--- Material provided Enclosed Below ---

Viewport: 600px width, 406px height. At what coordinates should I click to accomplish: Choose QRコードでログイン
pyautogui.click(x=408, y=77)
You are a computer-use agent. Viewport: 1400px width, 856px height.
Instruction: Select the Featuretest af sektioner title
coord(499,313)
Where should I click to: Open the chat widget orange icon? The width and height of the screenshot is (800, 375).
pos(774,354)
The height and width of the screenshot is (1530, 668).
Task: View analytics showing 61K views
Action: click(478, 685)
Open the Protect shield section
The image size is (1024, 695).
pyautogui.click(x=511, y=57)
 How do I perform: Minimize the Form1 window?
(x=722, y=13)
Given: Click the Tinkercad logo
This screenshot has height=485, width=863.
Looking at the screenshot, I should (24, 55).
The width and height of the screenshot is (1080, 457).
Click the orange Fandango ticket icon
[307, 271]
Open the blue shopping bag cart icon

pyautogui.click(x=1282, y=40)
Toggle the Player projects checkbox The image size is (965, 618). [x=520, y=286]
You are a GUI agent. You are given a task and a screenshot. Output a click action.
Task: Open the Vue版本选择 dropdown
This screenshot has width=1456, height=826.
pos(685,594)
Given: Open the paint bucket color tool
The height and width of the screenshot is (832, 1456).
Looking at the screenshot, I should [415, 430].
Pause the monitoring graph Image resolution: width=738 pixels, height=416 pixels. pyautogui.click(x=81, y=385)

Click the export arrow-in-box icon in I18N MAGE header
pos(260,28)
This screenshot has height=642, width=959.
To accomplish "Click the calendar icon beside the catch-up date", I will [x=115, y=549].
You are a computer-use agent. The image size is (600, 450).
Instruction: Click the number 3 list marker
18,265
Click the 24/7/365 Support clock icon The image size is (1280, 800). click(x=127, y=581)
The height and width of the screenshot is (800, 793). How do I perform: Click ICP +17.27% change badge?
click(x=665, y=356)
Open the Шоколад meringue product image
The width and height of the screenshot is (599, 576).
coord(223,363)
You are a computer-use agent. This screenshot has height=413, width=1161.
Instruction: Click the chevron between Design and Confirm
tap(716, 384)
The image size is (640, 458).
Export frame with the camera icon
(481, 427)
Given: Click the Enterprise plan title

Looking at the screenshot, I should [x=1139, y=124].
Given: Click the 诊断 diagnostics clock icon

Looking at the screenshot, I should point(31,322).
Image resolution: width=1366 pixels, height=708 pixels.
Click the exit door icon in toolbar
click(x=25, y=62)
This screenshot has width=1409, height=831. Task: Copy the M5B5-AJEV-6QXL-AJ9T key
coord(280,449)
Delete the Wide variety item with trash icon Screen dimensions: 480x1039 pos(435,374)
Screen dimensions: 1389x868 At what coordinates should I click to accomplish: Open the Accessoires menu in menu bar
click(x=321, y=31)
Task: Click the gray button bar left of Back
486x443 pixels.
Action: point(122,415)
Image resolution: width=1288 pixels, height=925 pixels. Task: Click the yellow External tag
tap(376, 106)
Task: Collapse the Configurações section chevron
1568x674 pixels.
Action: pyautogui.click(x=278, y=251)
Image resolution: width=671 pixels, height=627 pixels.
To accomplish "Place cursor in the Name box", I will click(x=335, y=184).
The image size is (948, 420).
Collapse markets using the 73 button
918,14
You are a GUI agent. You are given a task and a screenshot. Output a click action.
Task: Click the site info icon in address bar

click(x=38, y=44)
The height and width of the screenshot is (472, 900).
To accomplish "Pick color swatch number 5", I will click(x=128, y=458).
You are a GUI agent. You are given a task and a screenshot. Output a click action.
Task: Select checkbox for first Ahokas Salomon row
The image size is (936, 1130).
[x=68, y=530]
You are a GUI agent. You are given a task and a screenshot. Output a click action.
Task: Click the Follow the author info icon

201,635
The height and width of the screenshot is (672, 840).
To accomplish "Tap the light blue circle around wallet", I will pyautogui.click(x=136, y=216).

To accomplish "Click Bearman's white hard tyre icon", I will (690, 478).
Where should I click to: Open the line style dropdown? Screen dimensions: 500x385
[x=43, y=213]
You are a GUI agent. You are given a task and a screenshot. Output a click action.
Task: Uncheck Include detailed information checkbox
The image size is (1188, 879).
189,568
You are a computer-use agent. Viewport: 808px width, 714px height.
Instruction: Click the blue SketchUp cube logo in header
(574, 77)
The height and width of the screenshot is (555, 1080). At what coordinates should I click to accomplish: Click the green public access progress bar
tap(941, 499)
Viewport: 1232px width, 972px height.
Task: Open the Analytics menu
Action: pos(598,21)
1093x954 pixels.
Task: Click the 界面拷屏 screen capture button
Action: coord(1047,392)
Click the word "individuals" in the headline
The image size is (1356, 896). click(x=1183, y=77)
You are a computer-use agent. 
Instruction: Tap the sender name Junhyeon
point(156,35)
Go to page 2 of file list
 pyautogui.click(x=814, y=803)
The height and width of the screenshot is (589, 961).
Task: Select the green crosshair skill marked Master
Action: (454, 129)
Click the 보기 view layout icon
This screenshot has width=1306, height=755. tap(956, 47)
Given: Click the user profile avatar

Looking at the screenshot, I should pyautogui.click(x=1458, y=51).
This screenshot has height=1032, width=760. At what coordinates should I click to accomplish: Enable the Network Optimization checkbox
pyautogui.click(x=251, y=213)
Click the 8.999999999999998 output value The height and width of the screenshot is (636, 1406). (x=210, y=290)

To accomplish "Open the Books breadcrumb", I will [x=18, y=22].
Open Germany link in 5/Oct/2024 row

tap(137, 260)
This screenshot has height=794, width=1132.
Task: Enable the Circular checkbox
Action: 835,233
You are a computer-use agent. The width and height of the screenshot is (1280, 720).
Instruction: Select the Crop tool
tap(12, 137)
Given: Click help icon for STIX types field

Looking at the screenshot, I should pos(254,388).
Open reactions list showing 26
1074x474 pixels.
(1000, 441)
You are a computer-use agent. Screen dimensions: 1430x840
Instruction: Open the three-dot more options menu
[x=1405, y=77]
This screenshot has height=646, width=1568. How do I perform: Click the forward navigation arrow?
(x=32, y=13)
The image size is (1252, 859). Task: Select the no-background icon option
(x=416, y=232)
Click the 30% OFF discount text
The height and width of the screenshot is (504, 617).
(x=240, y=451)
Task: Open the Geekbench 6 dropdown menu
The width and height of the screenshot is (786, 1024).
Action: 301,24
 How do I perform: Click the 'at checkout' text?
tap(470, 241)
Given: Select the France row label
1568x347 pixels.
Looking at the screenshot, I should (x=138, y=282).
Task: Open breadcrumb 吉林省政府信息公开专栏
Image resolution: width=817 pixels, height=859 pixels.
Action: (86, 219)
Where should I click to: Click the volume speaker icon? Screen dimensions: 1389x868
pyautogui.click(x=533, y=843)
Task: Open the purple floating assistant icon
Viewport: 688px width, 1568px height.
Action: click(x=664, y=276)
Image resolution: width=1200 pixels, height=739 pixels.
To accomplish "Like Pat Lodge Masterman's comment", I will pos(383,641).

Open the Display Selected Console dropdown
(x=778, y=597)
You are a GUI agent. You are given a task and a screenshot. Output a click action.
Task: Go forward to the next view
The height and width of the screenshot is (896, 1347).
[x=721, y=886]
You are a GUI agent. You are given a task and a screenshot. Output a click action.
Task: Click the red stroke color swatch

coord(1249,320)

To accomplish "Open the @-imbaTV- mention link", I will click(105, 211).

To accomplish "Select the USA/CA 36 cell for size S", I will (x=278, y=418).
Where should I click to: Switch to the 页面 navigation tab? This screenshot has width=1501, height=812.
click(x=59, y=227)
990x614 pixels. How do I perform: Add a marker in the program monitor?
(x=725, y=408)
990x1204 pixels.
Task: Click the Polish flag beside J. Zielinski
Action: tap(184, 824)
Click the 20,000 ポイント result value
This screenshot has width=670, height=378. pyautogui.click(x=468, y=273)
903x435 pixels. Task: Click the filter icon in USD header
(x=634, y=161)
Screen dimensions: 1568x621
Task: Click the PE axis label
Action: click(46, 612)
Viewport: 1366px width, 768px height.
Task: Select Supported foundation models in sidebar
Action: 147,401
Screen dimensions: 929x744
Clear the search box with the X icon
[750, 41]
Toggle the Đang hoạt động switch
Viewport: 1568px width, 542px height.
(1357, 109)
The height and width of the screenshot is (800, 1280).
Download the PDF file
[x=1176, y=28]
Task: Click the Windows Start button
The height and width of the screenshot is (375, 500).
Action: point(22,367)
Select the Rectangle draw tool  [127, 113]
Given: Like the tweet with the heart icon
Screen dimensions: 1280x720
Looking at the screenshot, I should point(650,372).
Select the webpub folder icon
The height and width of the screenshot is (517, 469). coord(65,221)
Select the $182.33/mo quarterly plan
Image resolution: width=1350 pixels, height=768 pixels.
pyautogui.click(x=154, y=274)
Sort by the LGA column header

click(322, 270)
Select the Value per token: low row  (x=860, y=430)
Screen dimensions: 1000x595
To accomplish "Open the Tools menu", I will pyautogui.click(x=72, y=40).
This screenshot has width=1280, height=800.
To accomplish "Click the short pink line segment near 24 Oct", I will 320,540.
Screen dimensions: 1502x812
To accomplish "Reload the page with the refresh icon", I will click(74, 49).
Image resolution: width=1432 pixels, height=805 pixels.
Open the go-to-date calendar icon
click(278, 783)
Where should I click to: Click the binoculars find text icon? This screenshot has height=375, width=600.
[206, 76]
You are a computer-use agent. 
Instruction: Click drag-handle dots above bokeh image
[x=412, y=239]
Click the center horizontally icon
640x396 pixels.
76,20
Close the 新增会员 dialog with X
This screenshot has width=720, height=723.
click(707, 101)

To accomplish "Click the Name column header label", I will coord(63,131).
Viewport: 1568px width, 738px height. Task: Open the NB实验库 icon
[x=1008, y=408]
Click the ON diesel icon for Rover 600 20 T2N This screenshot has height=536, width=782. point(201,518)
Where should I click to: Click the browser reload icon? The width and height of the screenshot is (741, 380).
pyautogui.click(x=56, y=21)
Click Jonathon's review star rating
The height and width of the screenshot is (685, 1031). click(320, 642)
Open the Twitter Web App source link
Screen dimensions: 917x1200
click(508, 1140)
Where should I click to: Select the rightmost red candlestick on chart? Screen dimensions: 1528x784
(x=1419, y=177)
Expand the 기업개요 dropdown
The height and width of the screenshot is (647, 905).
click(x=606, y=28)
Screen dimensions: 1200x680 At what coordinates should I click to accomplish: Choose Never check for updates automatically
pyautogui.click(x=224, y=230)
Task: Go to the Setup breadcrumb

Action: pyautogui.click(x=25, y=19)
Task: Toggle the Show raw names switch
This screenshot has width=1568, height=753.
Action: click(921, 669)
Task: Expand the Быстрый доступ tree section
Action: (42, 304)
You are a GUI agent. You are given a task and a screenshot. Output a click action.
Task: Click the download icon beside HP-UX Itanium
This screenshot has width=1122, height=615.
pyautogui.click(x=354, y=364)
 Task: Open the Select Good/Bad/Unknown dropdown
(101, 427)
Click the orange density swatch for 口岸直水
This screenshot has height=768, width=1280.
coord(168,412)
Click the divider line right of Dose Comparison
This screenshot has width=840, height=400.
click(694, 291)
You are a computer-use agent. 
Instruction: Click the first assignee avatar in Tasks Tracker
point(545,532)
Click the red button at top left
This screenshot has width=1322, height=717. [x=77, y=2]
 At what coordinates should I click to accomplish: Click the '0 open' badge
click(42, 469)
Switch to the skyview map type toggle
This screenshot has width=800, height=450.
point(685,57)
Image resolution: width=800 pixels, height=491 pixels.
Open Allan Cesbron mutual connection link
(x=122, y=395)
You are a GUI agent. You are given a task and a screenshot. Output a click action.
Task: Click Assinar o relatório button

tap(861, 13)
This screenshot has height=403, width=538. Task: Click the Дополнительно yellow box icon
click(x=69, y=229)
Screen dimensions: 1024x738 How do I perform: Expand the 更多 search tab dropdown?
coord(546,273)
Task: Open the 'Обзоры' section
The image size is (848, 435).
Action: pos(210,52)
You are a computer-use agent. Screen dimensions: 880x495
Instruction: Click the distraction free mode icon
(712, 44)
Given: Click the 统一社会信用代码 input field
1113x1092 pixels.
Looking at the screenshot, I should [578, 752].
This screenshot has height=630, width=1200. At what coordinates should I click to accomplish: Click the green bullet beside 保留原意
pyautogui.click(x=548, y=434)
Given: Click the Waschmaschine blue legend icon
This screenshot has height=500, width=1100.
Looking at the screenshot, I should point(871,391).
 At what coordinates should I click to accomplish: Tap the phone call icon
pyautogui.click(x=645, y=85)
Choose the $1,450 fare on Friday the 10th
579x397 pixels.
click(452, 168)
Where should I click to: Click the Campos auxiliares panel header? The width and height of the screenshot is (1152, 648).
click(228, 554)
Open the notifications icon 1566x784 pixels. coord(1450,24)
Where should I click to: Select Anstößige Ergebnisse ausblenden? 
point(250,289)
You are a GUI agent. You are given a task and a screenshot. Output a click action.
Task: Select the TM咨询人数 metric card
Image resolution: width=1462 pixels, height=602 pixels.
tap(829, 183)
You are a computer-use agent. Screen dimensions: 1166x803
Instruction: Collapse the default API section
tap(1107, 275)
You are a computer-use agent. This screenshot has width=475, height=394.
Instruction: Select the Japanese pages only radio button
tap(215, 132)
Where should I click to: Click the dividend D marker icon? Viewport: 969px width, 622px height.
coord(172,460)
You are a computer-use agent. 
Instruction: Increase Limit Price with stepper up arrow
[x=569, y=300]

--- End of Enclosed Material provided ---

• Exercise requirements
What is needed is an exact copy of the entries above, from the first line through the line holding "You are a computer-use agent. Viewport: 1400px", with both of those lines kept; please give nothing else.

• Result of this exercise
Viewport: 600px width, 406px height. At what coordinates should I click to accomplish: Choose QRコードでログイン
pyautogui.click(x=408, y=77)
You are a computer-use agent. Viewport: 1400px width, 856px height.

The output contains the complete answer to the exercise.